After our minions were upgraded from 2019.2.0 to 2019.2.1, the communication (IPv6 only) with the master (either 2019.2.0 or 2019.2.1) is broken.
Minion is stuck at:
SaltReqTimeoutError, retrying. (2/7)
Via tcpdump communication - but with length "0" - is observable.
Master says:
Sep 26 11:59:36 salt salt-master[9266]: [WARNING ] /usr/lib/python3/dist-packages/zmq/eventloop/ioloop.py:211: RuntimeWarning: IOLoop.current expected instance of <class 'zmq.eventloop.ioloop.ZMQIOLoop'>, got <tornado.platform.epoll.EPollIOLoop object at 0x7fd9e798feb8>
Sep 26 11:59:36 salt salt-master[9266]: ioloop.IOLoop.instance() is IOLoop.instance(), "tornado IOLoop already initialized"
IPv6-only communication, no special configuration.
After minion is started:
Sep 26 12:33:52 salt-minion[15491]: [DEBUG ] Initializing new AsyncZeroMQReqChannel for ('/etc/salt/pki/minion', 'minion', 'tcp://<master-ip>', 'clear')
Sep 26 12:33:52 salt-minion[15491]: [DEBUG ] Connecting the Minion to the Master URI (for the return server): tcp://<master-ip>
Sep 26 12:33:52 salt-minion[15491]: [DEBUG ] Trying to connect to: tcp://<master-ip>
Sep 26 12:33:52 salt-minion[15491]: [DEBUG ] salt.crypt.get_rsa_pub_key: Loading public key
Sep 26 12:33:57 salt-minion[15491]: [DEBUG ] SaltReqTimeoutError, retrying. (1/7)
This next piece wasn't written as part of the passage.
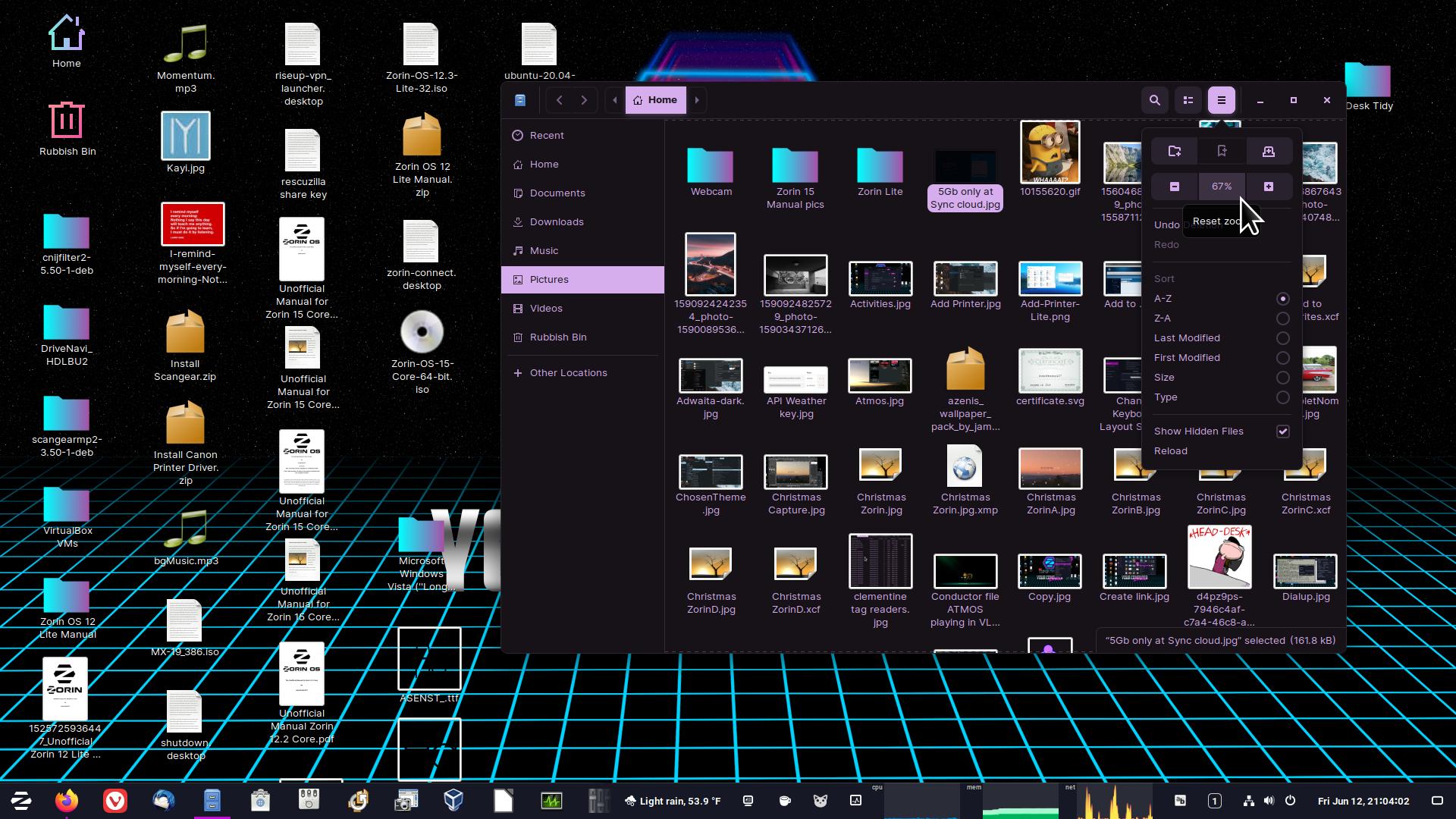Open the Pictures folder in sidebar
Screen dimensions: 1456x819
548,278
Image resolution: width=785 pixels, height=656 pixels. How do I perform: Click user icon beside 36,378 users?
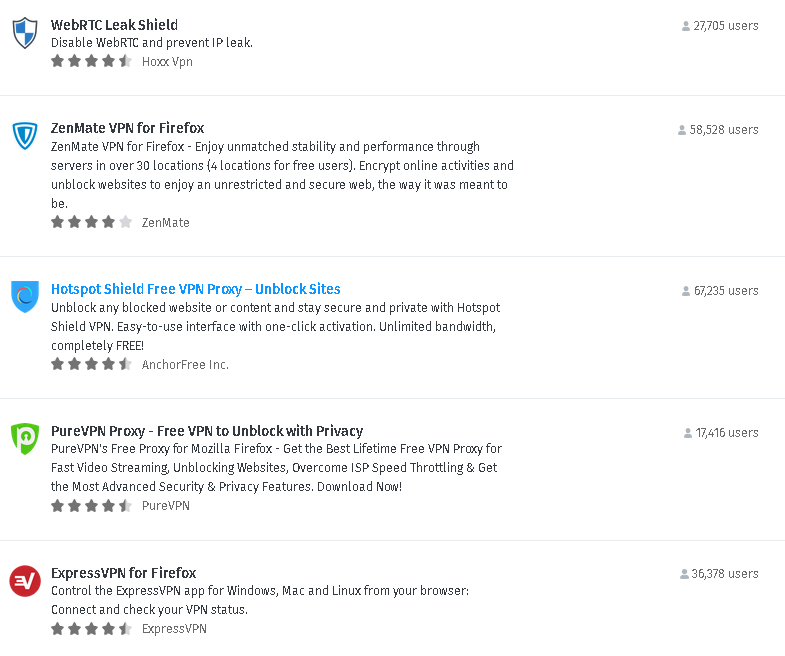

Sep 26 12:34:02 salt-minion[15491]: [DEBUG ] SaltReqTimeoutError, retrying. (2/7)
Sep 26 12:34:07 salt-minion[15491]: [DEBUG ] SaltReqTimeoutError, retrying. (3/7)
Sep 26 12:34:12 salt-minion[15491]: [DEBUG ] SaltReqTimeoutError, retrying. (4/7)
Sep 26 12:34:17 salt-minion[15491]: [DEBUG ] SaltReqTimeoutError, retrying. (5/7)
Sep 26 12:34:22 salt-minion[15491]: [DEBUG ] SaltReqTimeoutError, retrying. (6/7)
Sep 26 12:34:27 salt-minion[15491]: [DEBUG ] SaltReqTimeoutError, retrying. (7/7)
Sep 26 12:34:32 salt-minion[15491]: [DEBUG ] Re-init ZMQ socket: Message timed out
Sep 26 12:34:32 salt-minion[15491]: [DEBUG ] Trying to connect to: tcp://<master-ip>
Sep 26 12:34:32 salt-minion[15491]: [DEBUG ] Closing AsyncZeroMQReqChannel instance
Sep 26 12:34:32 salt-minion[15491]: [ERROR ] Error while bringing up minion for multi-master. Is master at <master-hostname> responding?
Master:
Sep 26 11:59:36 salt salt-master[9266]: [WARNING ] /usr/lib/python3/dist-packages/zmq/eventloop/ioloop.py:211: RuntimeWarning: IOLoop.current expected instance of <class 'zmq.eventloop.ioloop.ZMQIOLoop'>, got <tornado.platform.epoll.EPollIOLoop object at 0x7fd9e798feb8>
Sep 26 11:59:36 salt salt-master[9266]: ioloop.IOLoop.instance() is IOLoop.instance(), "tornado IOLoop already initialized"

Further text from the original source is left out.